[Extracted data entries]

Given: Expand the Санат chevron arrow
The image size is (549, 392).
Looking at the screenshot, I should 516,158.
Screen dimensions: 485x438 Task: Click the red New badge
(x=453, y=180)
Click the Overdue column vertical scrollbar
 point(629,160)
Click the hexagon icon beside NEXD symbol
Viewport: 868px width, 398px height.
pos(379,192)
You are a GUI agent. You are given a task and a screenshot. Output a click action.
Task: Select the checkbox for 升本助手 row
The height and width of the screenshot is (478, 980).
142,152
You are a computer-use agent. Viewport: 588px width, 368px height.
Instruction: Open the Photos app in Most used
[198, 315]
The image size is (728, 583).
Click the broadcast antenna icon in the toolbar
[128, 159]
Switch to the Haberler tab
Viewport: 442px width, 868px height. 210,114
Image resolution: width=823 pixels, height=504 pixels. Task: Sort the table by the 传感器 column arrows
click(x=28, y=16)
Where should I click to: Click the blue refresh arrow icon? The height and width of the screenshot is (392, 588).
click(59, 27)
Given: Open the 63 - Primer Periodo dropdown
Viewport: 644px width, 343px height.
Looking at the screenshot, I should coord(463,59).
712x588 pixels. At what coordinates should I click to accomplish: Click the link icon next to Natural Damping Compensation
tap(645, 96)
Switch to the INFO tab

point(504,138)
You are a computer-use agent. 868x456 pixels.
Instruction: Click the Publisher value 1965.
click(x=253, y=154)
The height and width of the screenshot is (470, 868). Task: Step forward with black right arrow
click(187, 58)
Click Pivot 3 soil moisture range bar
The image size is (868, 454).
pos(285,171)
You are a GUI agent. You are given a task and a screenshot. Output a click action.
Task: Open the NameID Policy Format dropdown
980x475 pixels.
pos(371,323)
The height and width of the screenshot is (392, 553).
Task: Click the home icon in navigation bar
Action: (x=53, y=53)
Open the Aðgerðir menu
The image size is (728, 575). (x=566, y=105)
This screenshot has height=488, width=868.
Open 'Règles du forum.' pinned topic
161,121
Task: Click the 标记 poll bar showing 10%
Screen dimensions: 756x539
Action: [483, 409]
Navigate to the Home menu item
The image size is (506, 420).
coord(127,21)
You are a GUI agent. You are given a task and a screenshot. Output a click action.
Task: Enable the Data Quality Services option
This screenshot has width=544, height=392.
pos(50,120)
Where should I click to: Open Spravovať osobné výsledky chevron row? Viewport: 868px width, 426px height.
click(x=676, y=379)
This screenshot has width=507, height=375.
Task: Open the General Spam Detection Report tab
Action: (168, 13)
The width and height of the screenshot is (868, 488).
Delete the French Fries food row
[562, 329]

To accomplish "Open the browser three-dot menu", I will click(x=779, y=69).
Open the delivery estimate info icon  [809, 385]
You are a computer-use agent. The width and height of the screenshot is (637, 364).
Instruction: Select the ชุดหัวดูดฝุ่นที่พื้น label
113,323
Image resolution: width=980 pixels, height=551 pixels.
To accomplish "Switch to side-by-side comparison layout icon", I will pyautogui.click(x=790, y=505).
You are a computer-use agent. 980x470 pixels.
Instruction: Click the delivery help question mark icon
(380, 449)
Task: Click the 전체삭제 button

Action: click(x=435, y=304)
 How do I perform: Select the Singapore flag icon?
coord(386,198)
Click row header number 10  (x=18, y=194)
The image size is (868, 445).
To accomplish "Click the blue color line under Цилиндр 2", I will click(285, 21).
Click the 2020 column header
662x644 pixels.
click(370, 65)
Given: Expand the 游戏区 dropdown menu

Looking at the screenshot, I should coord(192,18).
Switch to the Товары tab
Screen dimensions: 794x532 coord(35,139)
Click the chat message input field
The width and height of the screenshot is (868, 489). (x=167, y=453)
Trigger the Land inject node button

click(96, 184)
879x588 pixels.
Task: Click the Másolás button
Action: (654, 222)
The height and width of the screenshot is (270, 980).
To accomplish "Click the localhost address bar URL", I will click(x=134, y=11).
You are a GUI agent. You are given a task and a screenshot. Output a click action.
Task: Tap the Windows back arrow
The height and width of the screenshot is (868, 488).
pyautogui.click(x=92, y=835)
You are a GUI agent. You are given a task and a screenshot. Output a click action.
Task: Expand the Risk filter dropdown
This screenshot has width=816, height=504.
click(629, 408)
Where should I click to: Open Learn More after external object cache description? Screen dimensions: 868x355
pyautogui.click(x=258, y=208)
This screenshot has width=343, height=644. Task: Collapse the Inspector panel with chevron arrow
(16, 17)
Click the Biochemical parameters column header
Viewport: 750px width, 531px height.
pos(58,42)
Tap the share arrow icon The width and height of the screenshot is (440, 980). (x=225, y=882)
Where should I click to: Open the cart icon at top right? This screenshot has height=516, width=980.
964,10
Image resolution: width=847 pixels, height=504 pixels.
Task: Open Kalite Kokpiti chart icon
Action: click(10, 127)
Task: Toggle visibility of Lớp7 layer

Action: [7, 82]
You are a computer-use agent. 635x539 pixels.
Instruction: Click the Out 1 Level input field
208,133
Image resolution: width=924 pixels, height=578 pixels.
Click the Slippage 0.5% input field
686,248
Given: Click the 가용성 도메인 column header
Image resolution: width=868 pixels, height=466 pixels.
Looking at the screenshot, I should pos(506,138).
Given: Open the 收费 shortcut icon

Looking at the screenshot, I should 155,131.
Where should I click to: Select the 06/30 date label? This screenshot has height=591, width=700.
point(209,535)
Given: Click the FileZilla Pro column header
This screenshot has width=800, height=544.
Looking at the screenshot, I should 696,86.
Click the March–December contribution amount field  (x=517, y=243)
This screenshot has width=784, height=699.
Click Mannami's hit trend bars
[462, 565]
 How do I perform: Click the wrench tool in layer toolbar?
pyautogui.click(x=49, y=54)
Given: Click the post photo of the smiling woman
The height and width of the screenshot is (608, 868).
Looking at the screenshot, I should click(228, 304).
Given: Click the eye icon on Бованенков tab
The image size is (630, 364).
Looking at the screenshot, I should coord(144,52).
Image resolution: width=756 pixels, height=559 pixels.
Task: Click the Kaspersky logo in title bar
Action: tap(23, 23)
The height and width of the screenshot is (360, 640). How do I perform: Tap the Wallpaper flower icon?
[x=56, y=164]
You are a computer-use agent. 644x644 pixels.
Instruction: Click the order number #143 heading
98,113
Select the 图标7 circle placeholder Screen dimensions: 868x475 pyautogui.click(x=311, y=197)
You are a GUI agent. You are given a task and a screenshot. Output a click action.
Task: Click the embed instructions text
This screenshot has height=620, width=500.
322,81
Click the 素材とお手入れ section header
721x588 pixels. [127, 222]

## WHAT THIS TASK INVOLVES
The first line of the entries above and every line after it, up to and including the line with "Task: Select the checkbox for 升本助手 row", should be set down exactly.

## TASK SOLUTION
Given: Expand the Санат chevron arrow
The image size is (549, 392).
Looking at the screenshot, I should 516,158.
Screen dimensions: 485x438 Task: Click the red New badge
(x=453, y=180)
Click the Overdue column vertical scrollbar
 point(629,160)
Click the hexagon icon beside NEXD symbol
Viewport: 868px width, 398px height.
pos(379,192)
You are a GUI agent. You are given a task and a screenshot. Output a click action.
Task: Select the checkbox for 升本助手 row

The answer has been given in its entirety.